When the first infrared cosmic survey satellite, IRAS, looked at the nearby star Epsilon Eridani in 1984, it found that the star emitted a large excess of cool infrared radiation. This star is only 10.5 light-years from earth, and had already been carefully examined at optical wavelengths. Those studies had showed that it is quite similar to our sun in mass, but is much younger -- only about 850 million years old versus the sun's age of 4.5 billion years. When the sun was as young as Epsilon Eridani we think it was in the process of forming its system of planets. The discovery of strong excess infrared emission, therefore, immediately suggested that the star had a disk of preplanetary dust around it, and this dust was the source of the excess infrared.
That conclusion has since been confirmed by other observations, and moreover other stars have been discovered with preplanetary, infrared-emitting disks around them. But Epsilon Eridani remains a pivotal example because it is near enough to us to allow close scrutiny. Last week a team of twelve astronomers including CfA astronomers Massimo Marengo, David Wilner, Tom Megeath and Giovanni Fazio announced the results of their combined infrared and submillimeter wavelength study of the dust disk in Epsilon Eridani.

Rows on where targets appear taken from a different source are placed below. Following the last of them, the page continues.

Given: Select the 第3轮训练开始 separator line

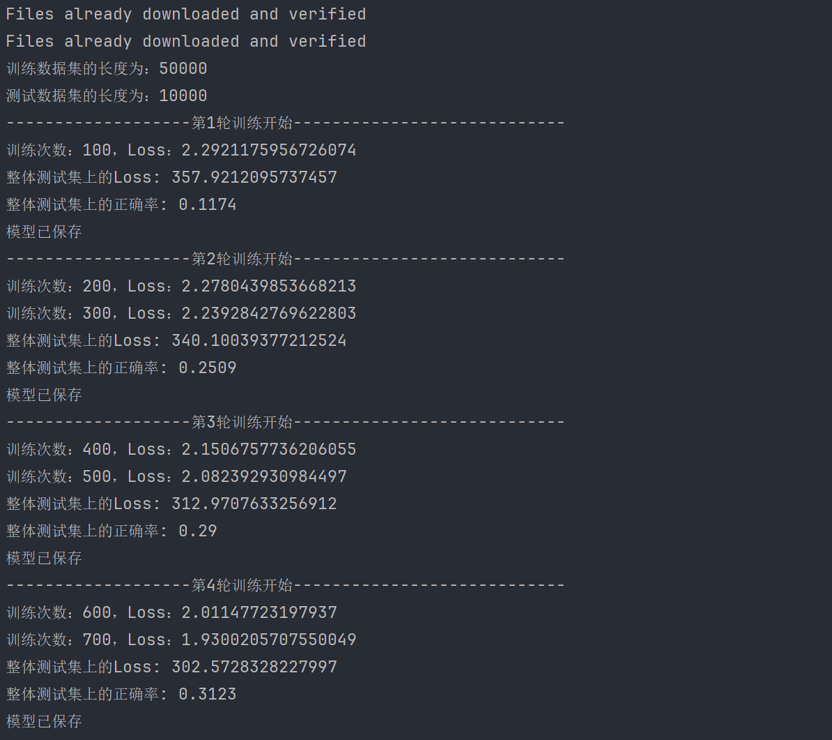Looking at the screenshot, I should (x=285, y=422).

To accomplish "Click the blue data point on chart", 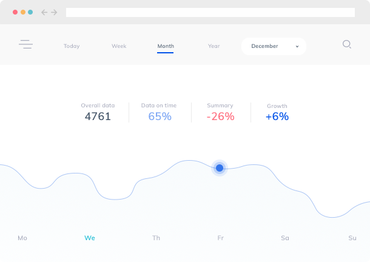I will pos(220,168).
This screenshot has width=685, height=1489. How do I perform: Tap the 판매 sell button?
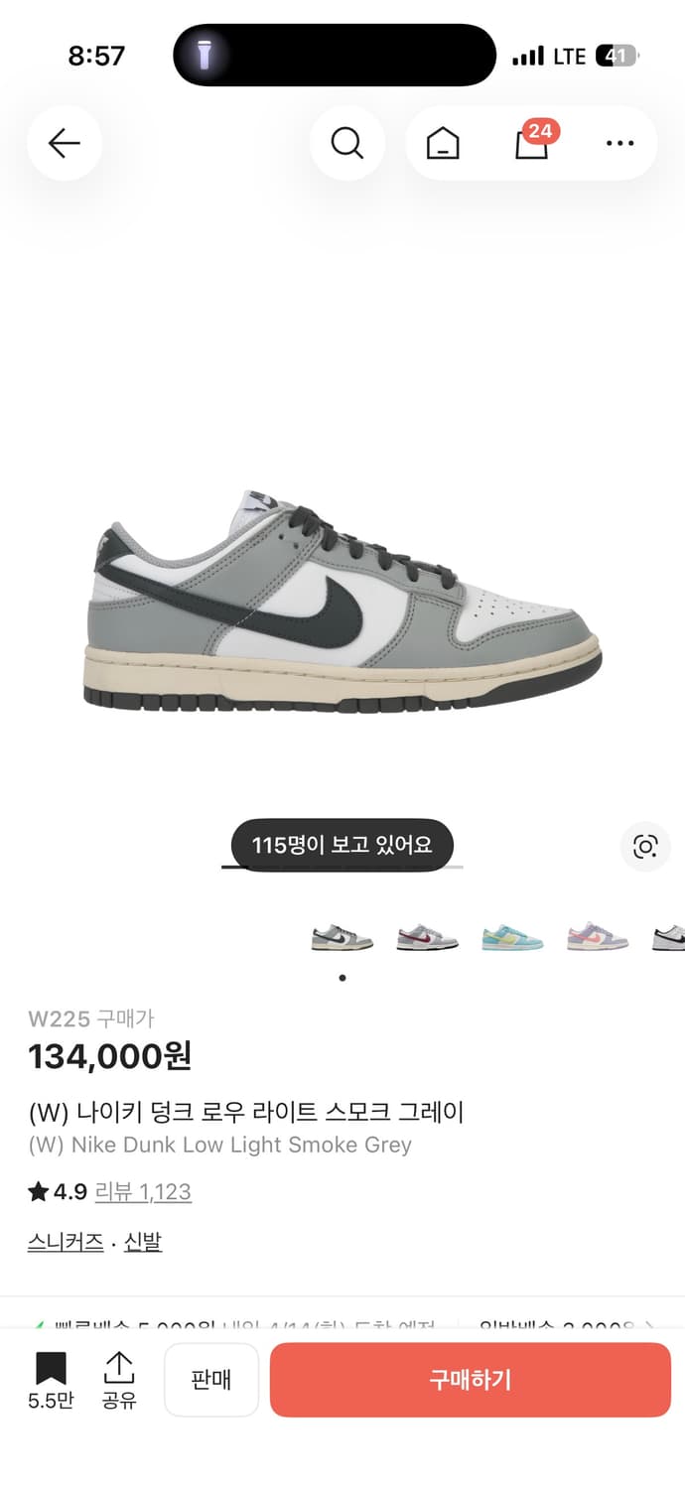[211, 1380]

They used five different instruments to probe the nature of the emission. They find clear evidence that the disk consists of three separate rings: an "asteroid belt" similar to the one in our solar system about three astronomical units (AU) away from the star, a second
"asteroid belt" about seven times farther out than the first and unlike anything in our solar system, and a third, previously-known icy ring of material at 35 to 100 AU away from the star with about 100 times as much material as is in our solar system's outer reservoir ring.
The new results also find gaps between these rings. These gaps were created, the scientists suggest, by the presence of otherwise unseen planets that cleared out the material in their orbits. The overall picture suggests a very early analog to our solar system in which three planets with masses between those of Jupiter and Saturn clear out rings in the young circumstellar disk. The disk is probably made mostly of silicate and ice dust grains that are short lived, and so must be constantly regenerated from collisions between larger, perhaps kilometer-sized, objects in the outer ring. This paper is an important step in our understanding of how the early solar system may have formed and evolved.